TASK BRIEF:
Reproduce the data that follows character for character, but omit its pictures.

Screenshot grounding data:
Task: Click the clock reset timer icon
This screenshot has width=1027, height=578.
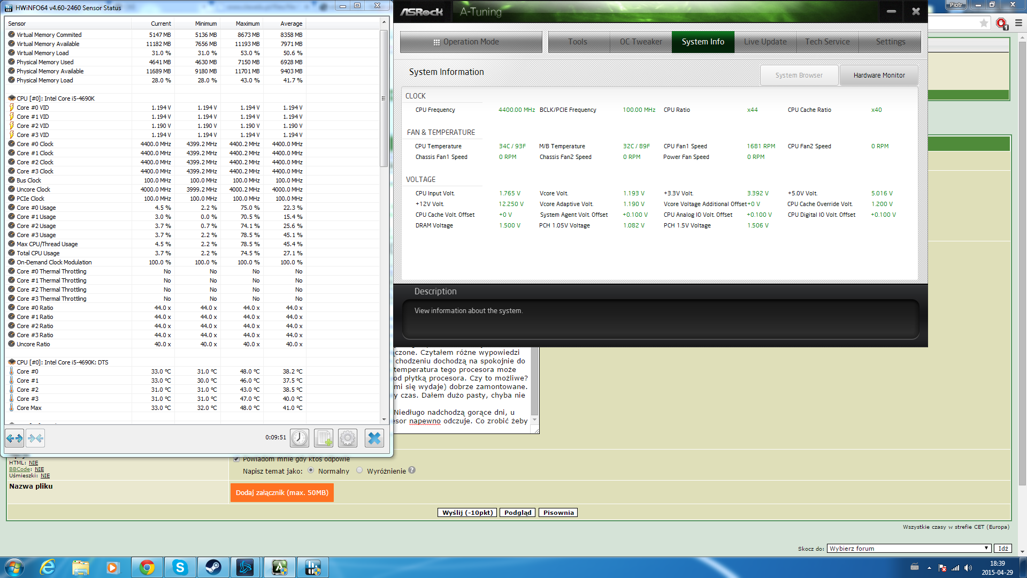Action: click(x=300, y=438)
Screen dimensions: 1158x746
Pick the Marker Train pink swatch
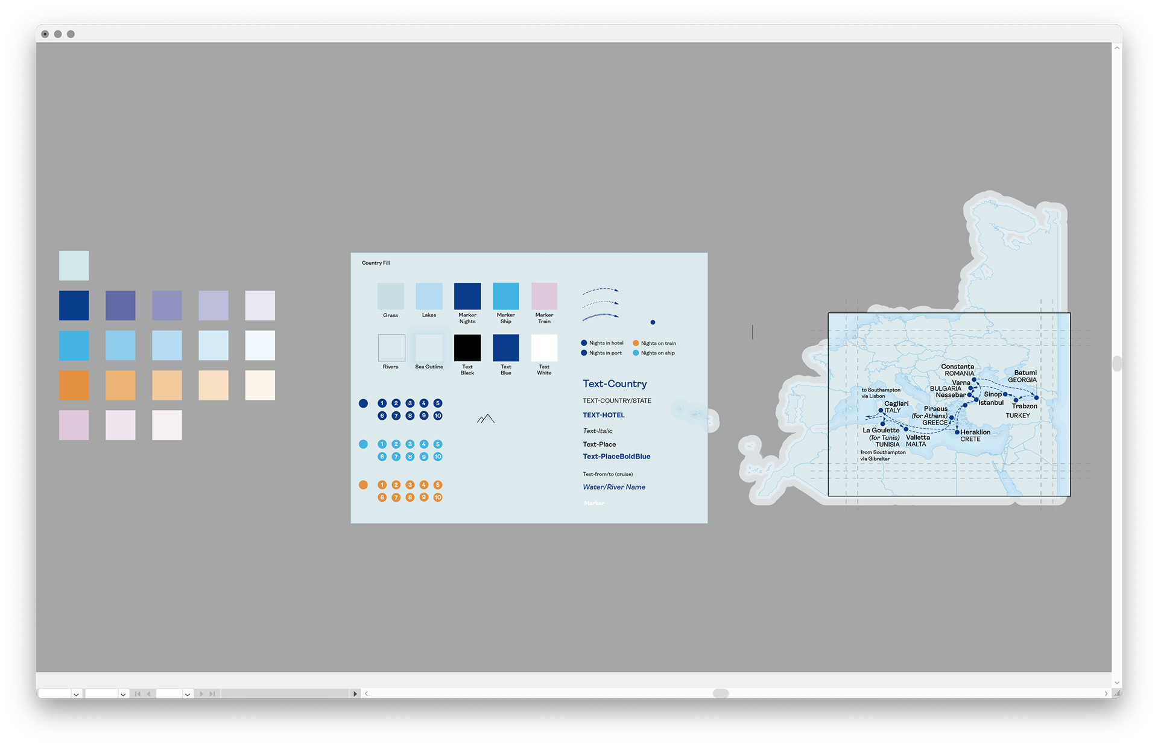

ANSWER AREA:
Task: Click the clock reset timer icon
This screenshot has width=1027, height=578.
Action: click(x=300, y=438)
Screen dimensions: 1158x746
Pick the Marker Train pink swatch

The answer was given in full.